Nie gehört. Ich habe Abitur, ich bin Akademiker, ich lese jeden Tag die Zeitung, meine Schläfen sind grau – aber ich habe nie von diesen vier Naturkräften gehört! Dabei sind die Physiker in heller Aufregung wegen der fünften Naturkraft, manche haben richtig Angst vor der Gewalt ihres Fundes. Ich jedoch lese den Artikel über die Entdeckung und verstehe nicht mal, was diese fünfte Naturkraft sein soll, es hat was mit Masse und Energie zu tun, Protonen, Anti-Protonen, Higgs-Bosonen und mit den großen Teilchenbeschleunigern auf der Welt, in Genf, ja, ja …
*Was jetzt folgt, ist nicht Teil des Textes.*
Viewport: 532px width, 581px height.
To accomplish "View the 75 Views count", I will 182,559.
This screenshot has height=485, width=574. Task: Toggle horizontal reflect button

Manchmal sehne ich mich nach Zeiten, in denen es darum ging, ob die Erde eine Scheibe sei oder eine Kugel, das hatte etwas Fassbares, da konnte man mitreden. Aber jetzt? Hat nicht Douglas Adams geschrieben, es gebe eine Theorie, wonach das Universum in dem Augenblick, in dem jemand entdecke, wozu es da ist, auf der Stelle verschwinde und durch etwas noch Bizarreres und Unbegreiflicheres ersetzt werde? Und dass es eine andere Theorie gebe, wonach das schon passiert sei?
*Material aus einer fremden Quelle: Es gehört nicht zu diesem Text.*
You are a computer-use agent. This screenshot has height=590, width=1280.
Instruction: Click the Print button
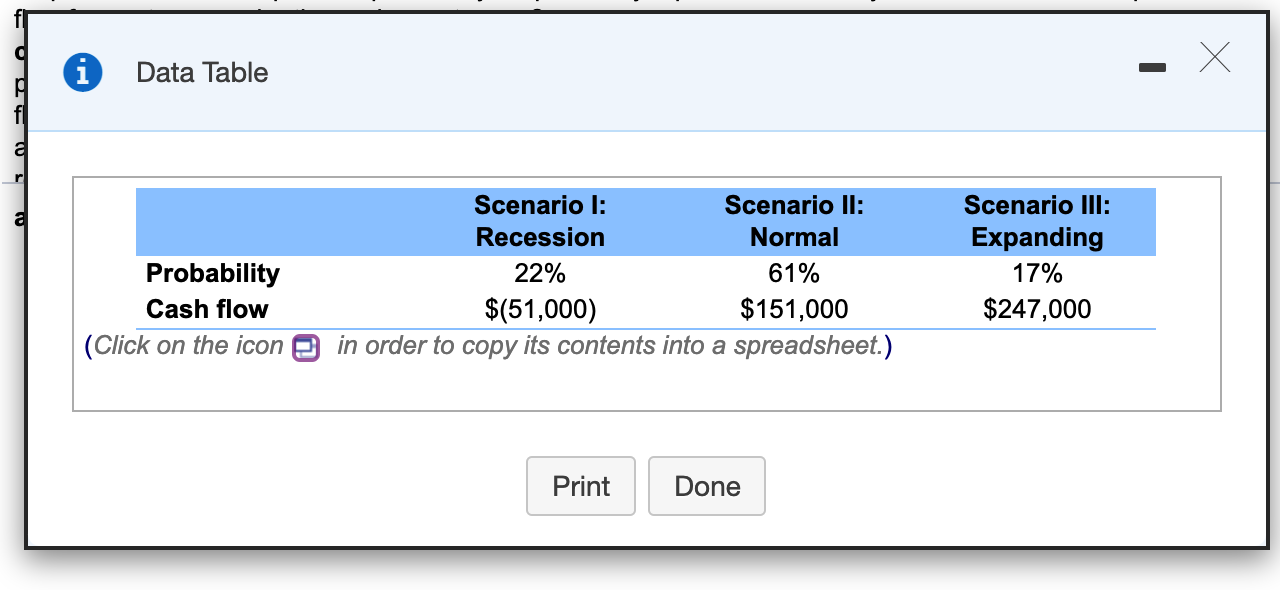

Wir rennen immer nur hinterher. Wenn die Physiker ein winzig kleines Teilchen entdeckt haben, werden sie darin noch kleinere Teilchen entdecken, und haben sie mal den Urknall enträtselt, werden sie herausfinden, dass der Urknall durch einen Ururknall ausgelöst wurde.

Es ist sinnlos, aber wir tun alles trotzdem. Ich gehe zur Schule und vergesse, was ich gelernt habe. Ich lese ein Buch und vergesse, was drinstand. Ich höre einen Song und vergesse seinen Inhalt, ja, ich werde vergessen, dass ich ihn überhaupt je gehört habe.
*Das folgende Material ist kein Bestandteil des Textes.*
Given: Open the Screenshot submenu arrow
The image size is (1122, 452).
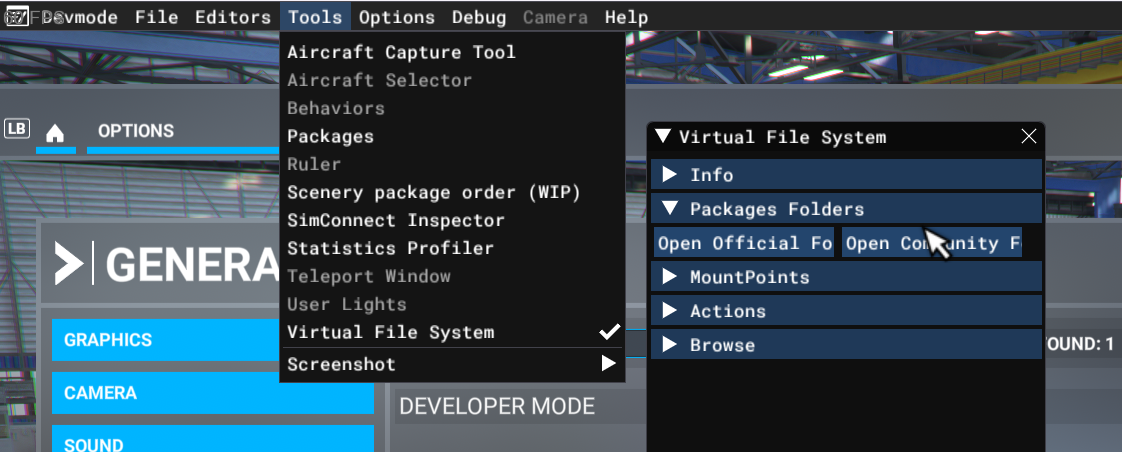Looking at the screenshot, I should [607, 364].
Das Vergessen ist auch eine Naturkraft, glaube ich. Hier sind meine vier Naturkräfte: das Vergessen, das Nicht-Kapieren, das Trotzdem-Tun und das Drüber-Lachen. Mit ihnen bin ich durchs Leben gekommen bis jetzt, da wird es für den Rest auch reichen – und wenn nicht, werden die Forscher vielleicht eine fünfte Hacke-Kraft entdecken.

Übrigens bin ich der Ansicht, dass die ganze Welt nach diesen Prinzipien konstruiert wurde. Ich vermute, dass unser Universum seinerzeit an der Götterschule von einem nicht besonders begabten Gottesschüler entworfen wurde, der damit in der Prüfung aber durchfiel und dann sein Werk in einer Schublade verstaute, weil er heiteren Sinnes im Park spielen ging. In dieser Schublade leben wir, ratlos, eifrig und voller Sehnsucht nach dem Gott, der uns vergaß.

Es gibt anderswo viel bessere Universen von viel klügeren Göttern, aber wir kennen sie nicht und werden sie nie kennenlernen, da können unsere Forscher sich zerforschen, soviel sie wollen. Schade irgendwie. Aber anscheinend nicht zu ändern.